Resisting the Kinder-Race: Restoring Joy to Early Learning
English
By (author): Christopher P. Brown Nancy File
Kindergarten has changed. Many believe that it no longer reflects a nurturing environment but, instead, has become a race for children to learn skills so they are ready for the academic achievement tests that they will take continuously throughout their time in school. Resisting the Kinder-Race examines how the race came about, why it must change, and how all stakeholders in the early childhood and elementary school communities must take part in the reform process. The author draws on his own research to consider how the Kinder-Race might be reimagined through more democratic principles of schooling. Brown offers both practical and political strategies that can alter the day-to-day practices of the kindergarten classroom and the policies that currently define PreK12 education in the United States. This resource will help readers see kindergarten as an educational environment that expands the learning of every child.
Book Features:
- Provides an in-depth glimpse into a typical day in the Kinder-Race.

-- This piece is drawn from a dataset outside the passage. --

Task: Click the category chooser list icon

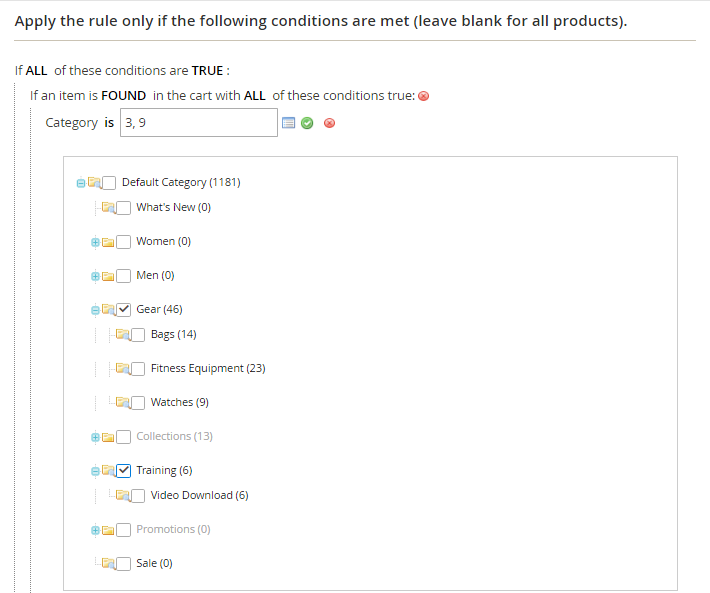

- Examines how kindergarten devolved from a garden that nurtures children into a race that dashes them from skill to skill.
- Brings together what are often siloed conversations among stakeholder groups.
- Highlights how kindergarten is now primarily defined through an economic lens and how this framing of learning, earning, and consuming might be rethought.
- Employs varied conceptual frameworks to investigate how stakeholders across different levels of public education make sense of the changed kindergarten.
- Illuminates the complexity of what is occurring in todays kindergarten and puts forward practical and achievable ideas for change.